Seemingly the lights came back on a few decades later and it just took an addition of plexiglass and placards to convert the rooms into a museum. I exaggerate slightly, it may be the brandy in me, but parts of the facility was kept ‘as is’ and I couldn’t tell those parts from the restored parts that weren’t. These include meeting rooms, Churchill’s private telegraph room with the hotline to Roosevelt (installed in 1943, not 1940), engineering spaces, map rooms and halls, which give a ‘complete’ feel to the facility so that its different facets can be explored, not just those involving Churchill.

Note the chamber pot lurking under the bed. Up-top it may be 1945 but its still 1845 down here!

My favorite room is the map room, with its massive pin-pricked-to-pieces world map that noted the movement of every British naval convoy over the course of the war. It’s original, as are the desks still covered in brightly colored phones and surrounded by a sea of wooden beams to shore up the reinforced ceiling, a reminder that this wasn’t intended to be a permanent solution. This is where the British military tracked its war and prepared daily morning reports for the King and Prime Minister.

Leading up to the map rooms is a corridor where Churchill’s BBC speeches are played on a staticky loop. Unlike the film, he didn’t record his first speech down here until Sept. 11, 1940, during the Battle of Britain and four months after the Dunkirk evacuation.

Overall, the war rooms are so well maintained with small details it’s as close as it can get to being a living history display without actors in period dress to walk the halls and dole out information, which incidentally they would not have been able to when it was in operation. Need to know and all that. (Look out for the sugar ration in the map room, there’s a story behind it.)

The Churchill part of the war rooms name comes from the Churchill Museum that was installed in 2005. This museum has copious personal artifacts and looks at his life from beginning to end. Enjoyment is based on your opinion of Churchill. If you dislike him, its self-aggrandizing fluff with toys on display, if you like him it’s a treasure house of that which he left behind. No opinion? A positive, bloody good museum surrounded by the place where part of this history happened.

A cabinet war room message from the day Germany surrendered inside the Churchill Museum. Shame they couldn’t fit a Churchill tank down here.
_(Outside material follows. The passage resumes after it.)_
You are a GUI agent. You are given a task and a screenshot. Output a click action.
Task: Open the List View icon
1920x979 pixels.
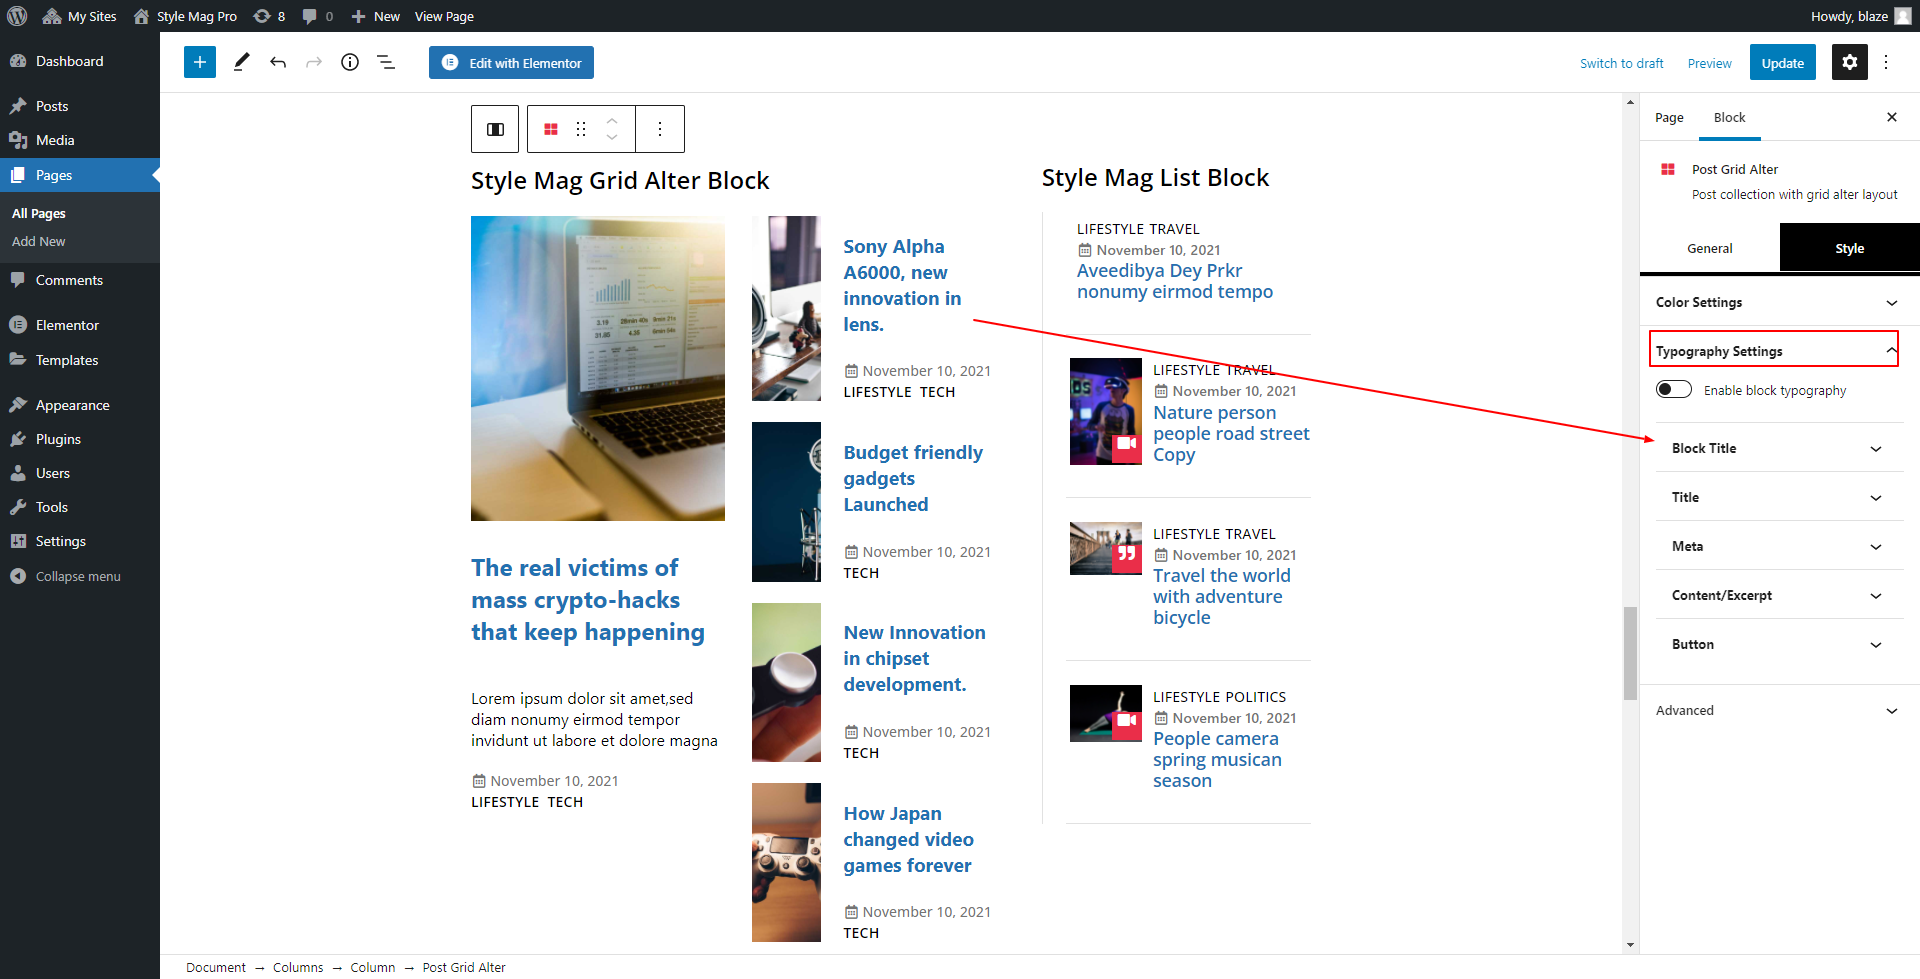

When visiting I recommend taking full advantage of the audioguide as it fleshes out the experience.

England is an amazing place when it comes to history, the war rooms were the first museum I visited in the country and it set a high expectation for what museums would be like there. The war rooms were put were they were for their central location and that’s still true today. You know that famous photo spot with the red phone booth and Big Ben in the background? Right around the corner along with Parliament Square, Westminster Abbey and a laundry list of must see places.

If you’d like to pay your respects to Churchill, his statue is in Parliament Square (right where he said it should be) and the man himself is buried in Westminster Abbey just around the corner from both. To skip the tourist crowd and the line wrapped around the Abbey to get in and just see Churchill’s grave go to the Abbey’s exit (It’s the giant front door) and ask the guard to see the Tomb of the Unknown Warrior. Churchill is buried beside him.

If you do this please DO NOT take advantage of the situation and explore the abbey. That would be terribly rude.

LOCATION

Clive Steps, King Charles St., Westminster, London SW1A 2AQ, UK

Phone: 44 20 7416 5000

References

History vs. Hollywood: Darkest Hour
http://www.historyvshollywood.com/reelfaces/darkest-hour/

Most historic information for this article came from my visit and the IWM Churchill War Rooms Guidebook.